Delays in the process ultimately revealed a clearer window into the retailer’s financial challenges
COLUMBUS, Ohio — Describing a tireless effort over many months to close the purchase of Big Lots, Nexus Capital Management withdrew its offer to purchase the company having faced what it described as numerous delays and a clearer view of the beleaguered retailer’s financial situation.
Those were among the key conclusions of Nexus Capital Management Managing Director Evan P. Glucoft in a Jan. 3 declaration filed with the United States Bankruptcy Court for the District of Delaware, where the retailer filed Chapter 11 bankruptcy in September.
As part of the proceedings, Los Angeles-based Nexus was identified as the stalking horse bidder for Big Lots, which announced the day of its filing that it had entered a sale agreement with an affiliate of Nexus. The affiliate was identified as Gateway BL Acquisition, a division of Nexus.
Nexus also has filed a motion with the court to force Big Lots to release from escrow the deposit for the purchase originally due Dec. 24 along with $1.5 million of the $2 million expense reimbursement that it said was due Dec. 30. In a Dec. 31 letter filed with the court Jan. 3, Nexus said it had received neither amount.
“The seller’s violation of the court’s sale of order and failure to honor its contractual obligations under the purchase agreement has left the buyer with little choice but to immediately seek relief in the bankruptcy court, including recovery of buyer’s legal costs,” Glucoft wrote.

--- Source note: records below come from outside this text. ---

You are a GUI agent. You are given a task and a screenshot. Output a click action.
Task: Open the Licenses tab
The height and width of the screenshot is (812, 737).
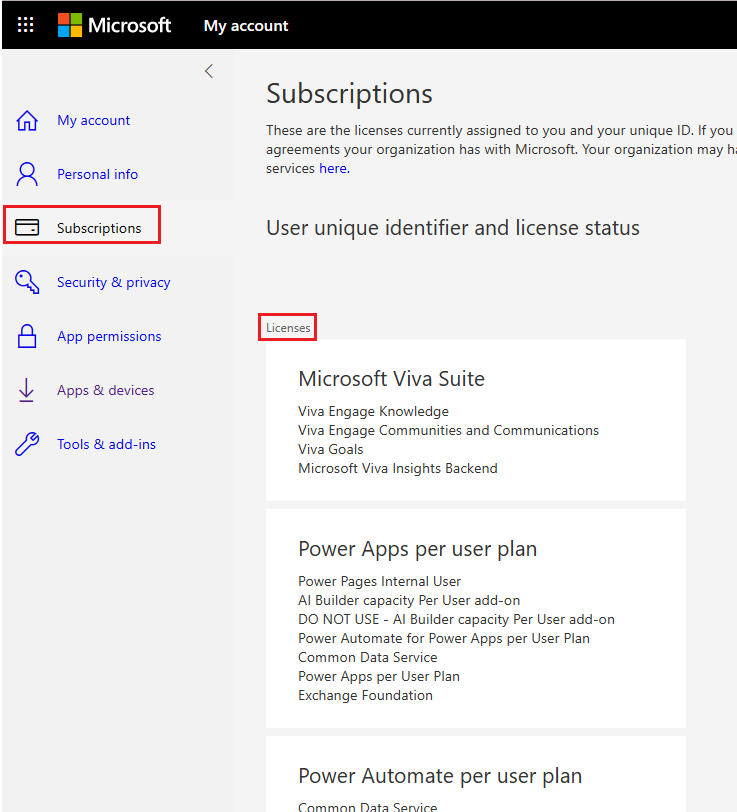point(287,327)
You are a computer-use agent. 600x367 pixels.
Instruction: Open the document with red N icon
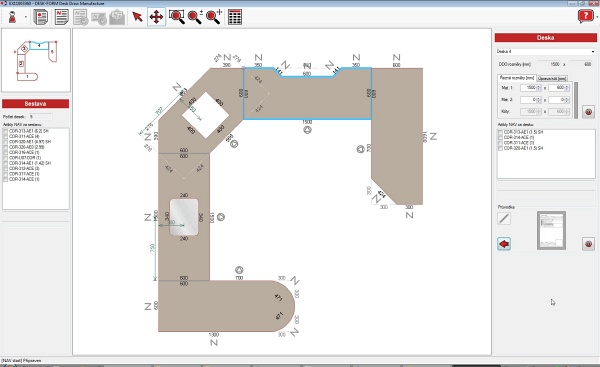tap(61, 17)
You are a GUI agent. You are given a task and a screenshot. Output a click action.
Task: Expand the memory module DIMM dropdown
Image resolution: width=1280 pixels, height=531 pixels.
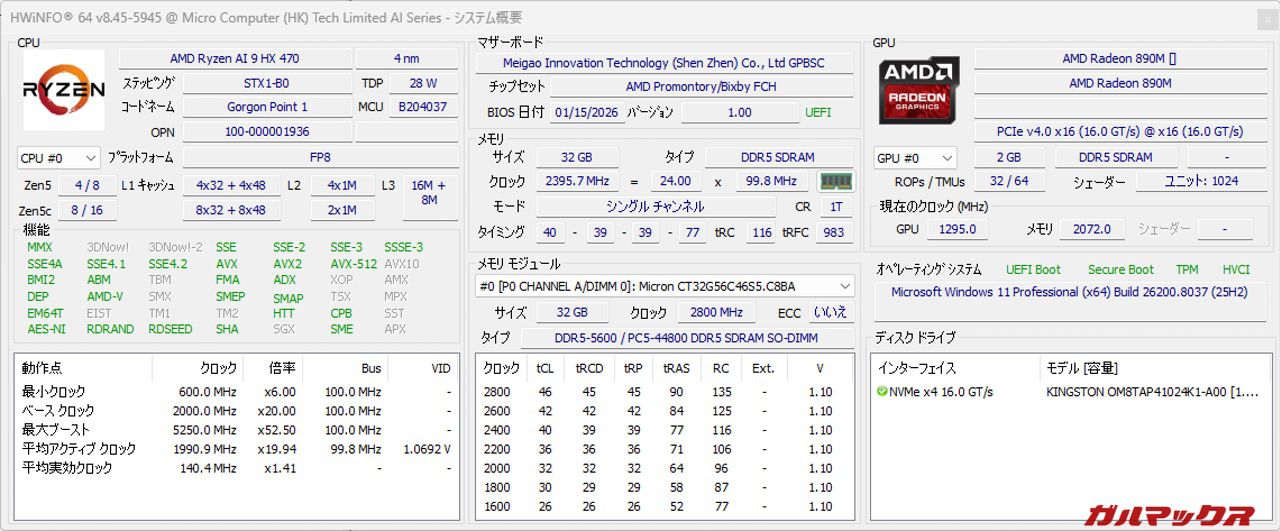(665, 286)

In his declaration, he went on to note that Gateway initially was trying to close the sale as quickly as possible to avoid additional administrative costs that would reduce the value of the post-reorganized assets that Gateway would own. “While there were delays, they were not attributable to Nexus,” the declarations stated.

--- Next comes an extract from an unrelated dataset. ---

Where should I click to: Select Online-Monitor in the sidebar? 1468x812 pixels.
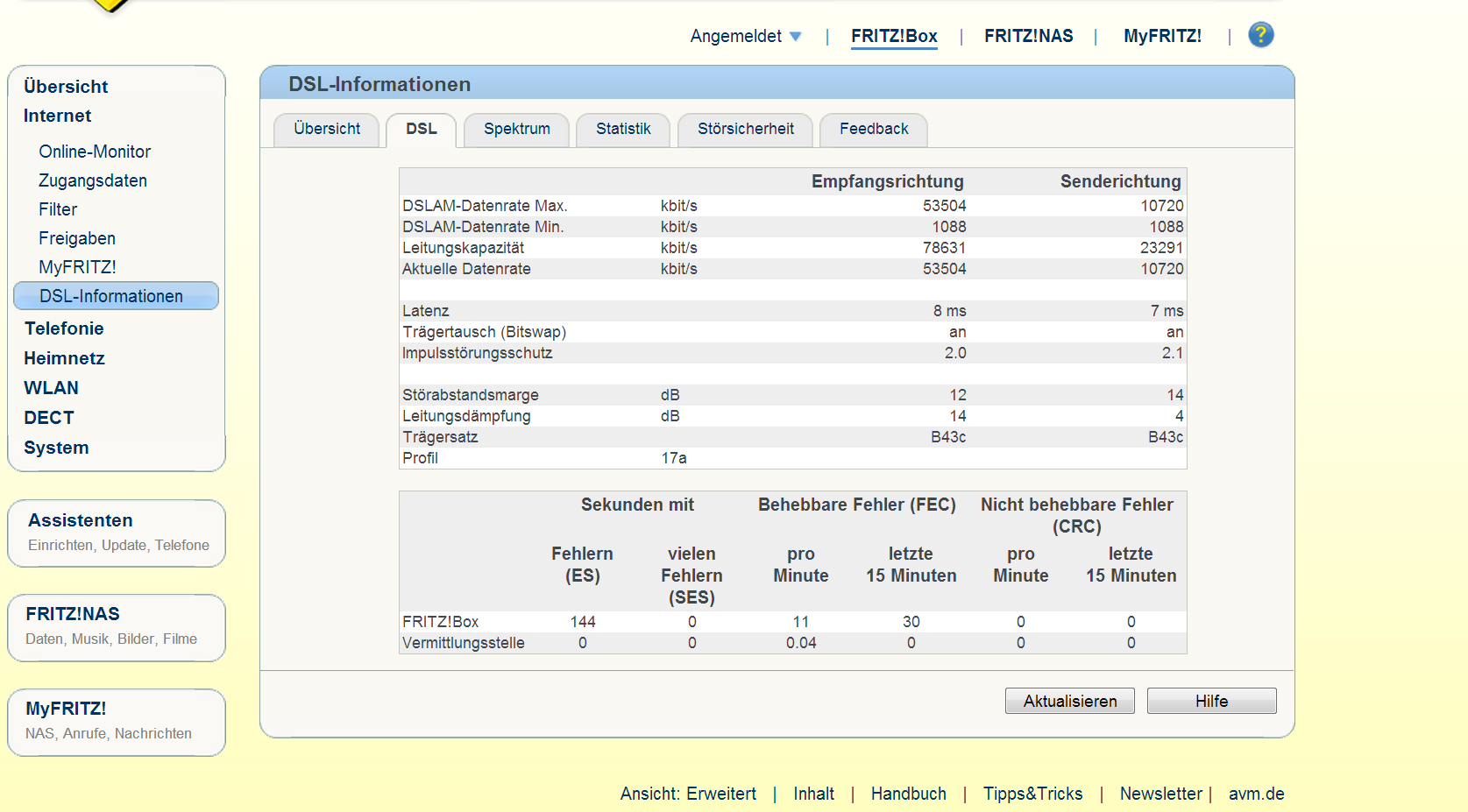(x=95, y=152)
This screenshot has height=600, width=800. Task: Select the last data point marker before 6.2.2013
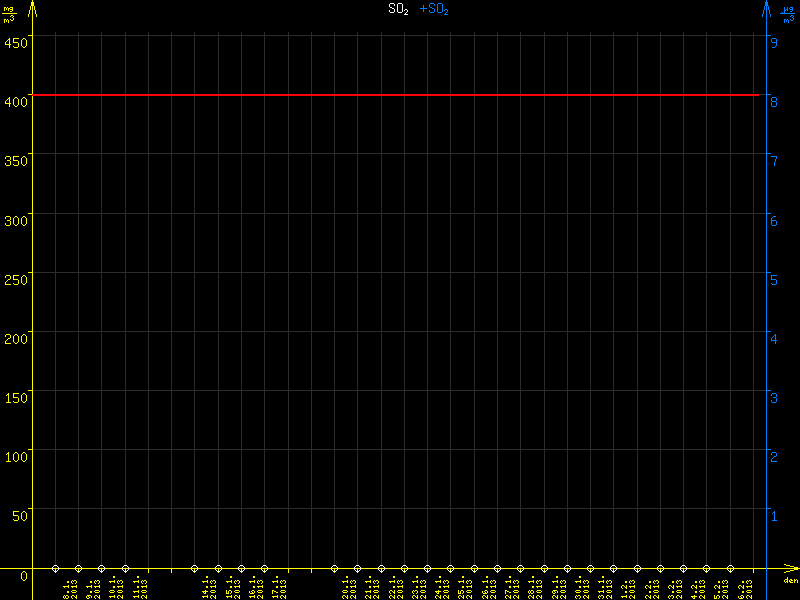pos(730,568)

He said that on Nov. 26, Big Lots provided financials that “showed a deterioration to the debtor’s business. Gateway initially believed the shortfall was manageable and continued to work in good faith to close,” adding that the company sought to identify solutions that would provide capital to fund the purchase.
“Gateway was open-minded to the form that capital and savings could be realized, whether it be in the form of payment holidays and/or reduction in claims in exchange for equity in Gateway, or capital infusion through additional financing or equity from existing stakeholders or strategic parties interested in the investment.”
Ultimately, he noted, various parties were not interested in contributing to a solution, while those that did show interest required terms or a timeline that “would not be feasible without delaying the closing or deepening the shortfall.”
Further, the declaration noted, “as Gateway received more information, it became increasingly clear that the financials provided by the debtors did not fully reflect the depth of the business underperformance and shortfalls,” adding that the debtors continued to miss their revised lower forecast for November and also revised December projections lower and increased their exit costs including fees, expenses and other costs.
Glucoft noted that updated business forecasts showed a collateral shortfall of about $103 million for the week ended Nov. 30 and about $85 million for the week ended Dec. 7.
He said that while Gateway was trying to salvage the deal versus exercising its right to termination, it learned of two other developments that led it to reconsider, including an imminent breach of the DIP that had not been disclosed on its disclosure schedule. Gateway also learned that to allegedly “avoid the DIP lenders exercising remedies due to DIP defaults,” the company was “entering into contracts and taking steps to liquidate the business (including the purchase of millions of dollars’ worth of GOB signage) which worsened the financial situation, hurt employee morale and breached the APA (asset purchase agreement).”
Finally after the debtors received court approval to liquidate approximately 850 stores that Gateway intended to acquire, Gateway terminated the APA as “there was no longer any realistic possibility to close.” It issued its termination notice on Dec. 21.
Big Lots has not yet responded to a request for comment for this story.
In late December, following the announcement that the deal with Nexus had fallen through, Big Lots announced it agreed to a sale transaction with Gordon Brothers Retail Partners LLC that enables the transfer of Big Lots assets, including stores, distribution centers and intellectual property, to other retailers and companies, including Variety Wholesalers Inc.
On Jan. 3, Big Lots announced that it closed the sale agreement with Gordon Brothers Retail Partners LLC. This transaction will allow Variety Wholesalers Inc. to acquire between 200 and 400 Big Lots stores, which the company said it plans to operate under the Big Lots brand, and up to two distribution centers.
The company noted that Variety Wholesalers also may employ Big Lots associates at the acquired stores and distribution centers along with certain “corporate associates needed to support Big Lots’ go-forward footprint.”
Variety Wholesalers owns more than 400 retail stores in the Southeast and Mid-Atlantic United States under the Roses, Roses Express, Maxway, Bill’s Dollar Stores, Super 10, Super Dollar and Bargain Town banners.